As the scant details which have become available in the period of glasnost bear testimony, it’s a great wonder that many more cosmonauts didn’t die.
Volynov’s first space flight was in command of Soyuz 5 in January,1969 for the first docking of manned spacecraft and the first transfer of crew.
The RIDE!
Soyuz 4 with Commander Vladimir Shatalov flying solo, met up with Soyuz 5 carrying Volynov, Aleksei Yaliseyev and Eugeni Khrunov on January 16, 1969. After a textbook docking, Yaliseyev and Khrunov spacewalked over to join Shatalov and headed home, leaving Volynov to solo home next day.
It was after retrofire that things went wrong. Explosive bolts were used to detach each stage of the capsule, and this was not to be the first time that the explosive bolts failed to accomplish their required task.

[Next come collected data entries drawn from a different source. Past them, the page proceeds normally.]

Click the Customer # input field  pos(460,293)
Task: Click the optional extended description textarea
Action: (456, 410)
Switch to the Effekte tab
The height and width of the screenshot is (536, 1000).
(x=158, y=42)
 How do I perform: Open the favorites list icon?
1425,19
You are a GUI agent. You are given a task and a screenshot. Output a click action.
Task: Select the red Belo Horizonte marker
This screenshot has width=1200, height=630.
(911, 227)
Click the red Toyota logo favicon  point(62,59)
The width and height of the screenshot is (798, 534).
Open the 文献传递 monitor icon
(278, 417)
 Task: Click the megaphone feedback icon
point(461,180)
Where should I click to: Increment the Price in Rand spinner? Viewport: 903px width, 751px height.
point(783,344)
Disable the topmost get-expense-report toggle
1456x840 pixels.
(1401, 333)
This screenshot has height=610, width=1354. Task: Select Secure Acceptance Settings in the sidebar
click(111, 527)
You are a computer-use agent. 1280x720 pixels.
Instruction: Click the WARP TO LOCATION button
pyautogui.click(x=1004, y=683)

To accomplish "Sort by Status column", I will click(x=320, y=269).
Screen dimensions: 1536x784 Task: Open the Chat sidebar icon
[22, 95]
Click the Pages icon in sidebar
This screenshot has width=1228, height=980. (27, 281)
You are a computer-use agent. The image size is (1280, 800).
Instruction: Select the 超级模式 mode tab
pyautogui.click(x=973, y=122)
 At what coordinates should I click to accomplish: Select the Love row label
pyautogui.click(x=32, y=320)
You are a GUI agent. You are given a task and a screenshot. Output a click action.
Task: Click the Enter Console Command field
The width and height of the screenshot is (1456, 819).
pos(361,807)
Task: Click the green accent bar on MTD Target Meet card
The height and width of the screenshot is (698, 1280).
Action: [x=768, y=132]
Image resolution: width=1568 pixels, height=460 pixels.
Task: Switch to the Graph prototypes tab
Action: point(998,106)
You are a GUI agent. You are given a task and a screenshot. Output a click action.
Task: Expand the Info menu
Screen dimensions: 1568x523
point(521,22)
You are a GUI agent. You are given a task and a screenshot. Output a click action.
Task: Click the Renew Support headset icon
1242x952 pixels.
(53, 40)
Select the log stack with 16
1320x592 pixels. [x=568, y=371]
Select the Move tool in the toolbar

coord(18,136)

When the bolts didn’t fire, Soyuz 5's service module failed to detach, and this inverted the aircraft as it entered the earth’s atmosphere, leaving the heat shield pointed the wrong way.
When spacecraft return to earth, they don’t need to slow down – the friction of the atmosphere slows them down, creating temperatures as hot as the surface of the sun.
The heat shields on the front of such aircraft are six inches thick, and the 5000 degree temperatures they are subjected to burns away around three inches in a normal re-entry.
The part of Soyuz 5 facing the extreme heat was just one inch thick, and indeed, at command headquarters on planet earth, the hat was already being passed around.
Things got so hot, the module eventually sheared away of its own accord, with the change in weight distribution reorienting the vehicle in the correct direction and saving Volynov from an imminent fiery end.
The heat damage caused by the initially inverted re-entry caused the parachute to only partially deploy, and the soft-landing rockets failed completely, so Soyuz 5 hit the ground very hard. So hard he smashed a number of teeth in the landing.
Volynov extricated himself from the spacecraft to find himself in wilderness in a temperature of minus 38 degrees Celsius (-40 degrees Fahrenheit). Perhaps anticipating that he was hundreds of miles from his planned landing window, and that rescue was hours away, he chose to leave the craft and find shelter.
Extreme Soviet sensitivity to adverse publicity prevented details of what followed from emerging for many decades – the best coverage of what really happened is predictably another James Oberg piece, which can be found here.
After being awarded Hero of the Soviet Union status for his heroics, Volynov probably also gets the gong for the worst case of déjà vu in history – seven years later in his second space flight, he was in command of Soyuz 21 when it failed to separate from docking with the space station Salyut 5.
On 6 July 1976 Volynov and Flight Engineer Vitaly Zholobov were launched on board Soyuz 21 to spend 18 days aboard the space station Salyut 5. Following a deterioration in the health of Zholobov, who was making his first spaceflight, the decision was made to return the crew at the earliest available opportunity and they boarded their Soyuz on 24 August. However, as Volynov tried to undock from Salyut, the latch failed to release properly.
As he fired the jets to move the spacecraft away, the docking mechanism jammed, resulting in the Soyuz being undocked but still linked to Salyut. As the two spacecraft moved out of range of ground communications, only the first set of emergency procedures was received. Volynov tried a second time to undock but only managed to slightly loosen the latches. This situation persisted for an entire orbit (90 minutes), then the final set of emergency procedures were received and the latches finally disengaged.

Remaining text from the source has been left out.